Un petit tour sur les quais, on contourne le Musée des Confluences, le pont Raymond Barre… tout cela est désormais très familier. J’avance aussi vite que possible, j’ai bien conscience de ne pas tenir une allure folle (12km/h selon ma montre) mais je suis constant. Plus que quelques virages et voilà la Halle Tony Garnier, je franchis l’arche avec le cœur léger. J’ai payé mon dossard 70€, mais il les valait bien !
5h19, je finis 572e. J’ai encore gagné 190 places en 12km ! Lorsque je découvre ces données, je suis encore plus fier. 15 minutes de moins qu’il y a 5 ans, et la certitude de pouvoir faire mieux encore. Trop bien ! En allant récupérer mon sac, je tombe sur une brochette de camarades d’entraînement.
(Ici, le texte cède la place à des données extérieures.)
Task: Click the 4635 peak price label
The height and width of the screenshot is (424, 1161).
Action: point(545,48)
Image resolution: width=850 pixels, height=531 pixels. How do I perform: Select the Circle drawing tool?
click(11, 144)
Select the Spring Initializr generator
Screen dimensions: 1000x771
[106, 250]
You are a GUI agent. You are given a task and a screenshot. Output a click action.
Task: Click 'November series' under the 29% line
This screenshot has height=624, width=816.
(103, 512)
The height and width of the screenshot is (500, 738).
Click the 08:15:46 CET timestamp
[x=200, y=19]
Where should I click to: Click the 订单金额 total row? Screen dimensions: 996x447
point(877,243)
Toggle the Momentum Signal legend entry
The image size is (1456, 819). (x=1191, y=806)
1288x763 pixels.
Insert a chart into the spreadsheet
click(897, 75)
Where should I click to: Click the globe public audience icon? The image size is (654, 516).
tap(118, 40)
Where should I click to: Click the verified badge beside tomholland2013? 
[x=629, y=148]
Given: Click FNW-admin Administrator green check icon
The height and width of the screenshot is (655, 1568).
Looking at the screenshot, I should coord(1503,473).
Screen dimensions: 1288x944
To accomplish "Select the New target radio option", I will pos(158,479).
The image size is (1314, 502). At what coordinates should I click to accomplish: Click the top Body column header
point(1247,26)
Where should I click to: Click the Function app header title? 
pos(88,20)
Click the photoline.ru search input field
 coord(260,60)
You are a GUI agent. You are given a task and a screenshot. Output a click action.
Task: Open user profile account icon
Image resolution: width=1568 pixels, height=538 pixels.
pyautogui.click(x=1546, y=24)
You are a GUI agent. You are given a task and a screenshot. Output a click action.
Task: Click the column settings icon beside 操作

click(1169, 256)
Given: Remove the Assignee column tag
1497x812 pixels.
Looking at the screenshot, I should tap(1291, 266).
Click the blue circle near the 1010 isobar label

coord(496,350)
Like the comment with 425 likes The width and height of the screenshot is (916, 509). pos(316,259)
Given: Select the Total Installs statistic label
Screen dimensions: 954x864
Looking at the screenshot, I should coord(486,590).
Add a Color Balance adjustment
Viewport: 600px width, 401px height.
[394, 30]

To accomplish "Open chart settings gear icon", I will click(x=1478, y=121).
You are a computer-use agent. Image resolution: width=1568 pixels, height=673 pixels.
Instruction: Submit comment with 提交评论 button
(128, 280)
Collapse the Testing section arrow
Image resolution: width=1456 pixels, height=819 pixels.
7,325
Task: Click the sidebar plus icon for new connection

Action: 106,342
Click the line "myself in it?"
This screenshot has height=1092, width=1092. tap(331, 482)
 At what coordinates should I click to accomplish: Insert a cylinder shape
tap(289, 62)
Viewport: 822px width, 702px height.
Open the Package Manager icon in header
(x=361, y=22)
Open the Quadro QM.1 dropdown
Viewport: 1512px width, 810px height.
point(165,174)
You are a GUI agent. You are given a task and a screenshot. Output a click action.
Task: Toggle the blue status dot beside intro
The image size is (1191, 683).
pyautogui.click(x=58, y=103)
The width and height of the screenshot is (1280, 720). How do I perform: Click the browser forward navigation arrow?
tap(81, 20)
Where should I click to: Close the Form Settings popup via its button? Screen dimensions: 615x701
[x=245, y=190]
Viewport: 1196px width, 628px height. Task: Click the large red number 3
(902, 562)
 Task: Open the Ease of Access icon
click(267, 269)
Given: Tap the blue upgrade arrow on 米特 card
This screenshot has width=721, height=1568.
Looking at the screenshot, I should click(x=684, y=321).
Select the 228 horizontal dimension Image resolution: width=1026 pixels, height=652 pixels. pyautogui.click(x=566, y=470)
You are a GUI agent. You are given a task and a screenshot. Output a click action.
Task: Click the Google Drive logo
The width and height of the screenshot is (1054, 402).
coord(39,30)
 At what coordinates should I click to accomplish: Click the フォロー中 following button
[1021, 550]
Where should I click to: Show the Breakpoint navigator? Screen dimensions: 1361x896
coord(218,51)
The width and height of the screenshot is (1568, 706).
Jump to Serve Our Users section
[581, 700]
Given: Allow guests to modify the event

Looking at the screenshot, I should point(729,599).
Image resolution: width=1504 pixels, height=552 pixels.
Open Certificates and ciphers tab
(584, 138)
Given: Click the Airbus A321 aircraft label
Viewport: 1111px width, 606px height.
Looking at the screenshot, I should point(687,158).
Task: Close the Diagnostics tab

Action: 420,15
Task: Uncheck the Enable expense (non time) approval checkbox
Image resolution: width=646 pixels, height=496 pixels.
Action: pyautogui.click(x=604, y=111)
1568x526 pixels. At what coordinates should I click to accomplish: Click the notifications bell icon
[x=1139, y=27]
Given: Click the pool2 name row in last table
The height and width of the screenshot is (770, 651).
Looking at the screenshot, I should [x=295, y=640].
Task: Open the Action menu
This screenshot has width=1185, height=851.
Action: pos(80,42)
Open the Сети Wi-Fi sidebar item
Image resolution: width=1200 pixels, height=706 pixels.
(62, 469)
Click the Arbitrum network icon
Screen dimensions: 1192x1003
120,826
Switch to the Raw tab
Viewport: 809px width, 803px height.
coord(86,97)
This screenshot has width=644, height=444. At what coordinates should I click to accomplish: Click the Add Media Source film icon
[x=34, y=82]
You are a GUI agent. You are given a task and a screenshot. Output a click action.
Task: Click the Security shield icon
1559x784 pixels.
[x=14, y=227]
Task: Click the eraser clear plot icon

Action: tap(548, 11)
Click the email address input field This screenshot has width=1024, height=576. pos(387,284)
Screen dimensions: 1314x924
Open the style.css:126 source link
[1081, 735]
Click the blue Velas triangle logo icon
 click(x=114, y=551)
Ils étaient tous les trois alignés sur la Saintélyon, mais ils ont tous eu des pépins. Ils connaîtront des jours meilleurs, je suis bien placé pour savoir que la Saintélyon est pleine de surprises !
Je me change rapidement et assiste à l’arrivée de Tom, un peu avant l’heure prévue par Livetrail. Ayant eu un souci de montre, il n’avait aucun moyen de savoir s’il était raisonnable de descendre sous les 6h de course. C’est donc avec joie que je lui apprends qu’il n’a mis que 5h54, lui qui était persuadé d’avoir mis une bonne dizaine de minutes de plus. Il est épuisé, affamé, mais il est fier aussi. Carton plein ! Nous nous changeons vite, échangeons rapidement avec l’ami Clément, dont le relais à 4 a fini 8e au scratch et 3e dans sa catégorie, et puis nous filons en direction du McDo de Gerland – nous en rêvons depuis trop longtemps. Ce ne sera pas le dernier burger de la journée, ni le meilleur du reste ; mais celui-là, englouti dans la voiture, a toujours une saveur particulière.
Kanpai, sans pailles !
Le bilan :
- Le principe du negative split m’aide énormément ;
- Même avec une moyenne de 80km par mois cet automne, j’arrive à tenir une allure convenable pendant 45km ;
- Le roulant, c’est définitivement mon truc ;
- Je ne suis pas lassé de la Saintélyon, contrairement à ce que je croyais ;
- Descendre sous 5h est jouable, je pense que je reviendrai avec cette ambition…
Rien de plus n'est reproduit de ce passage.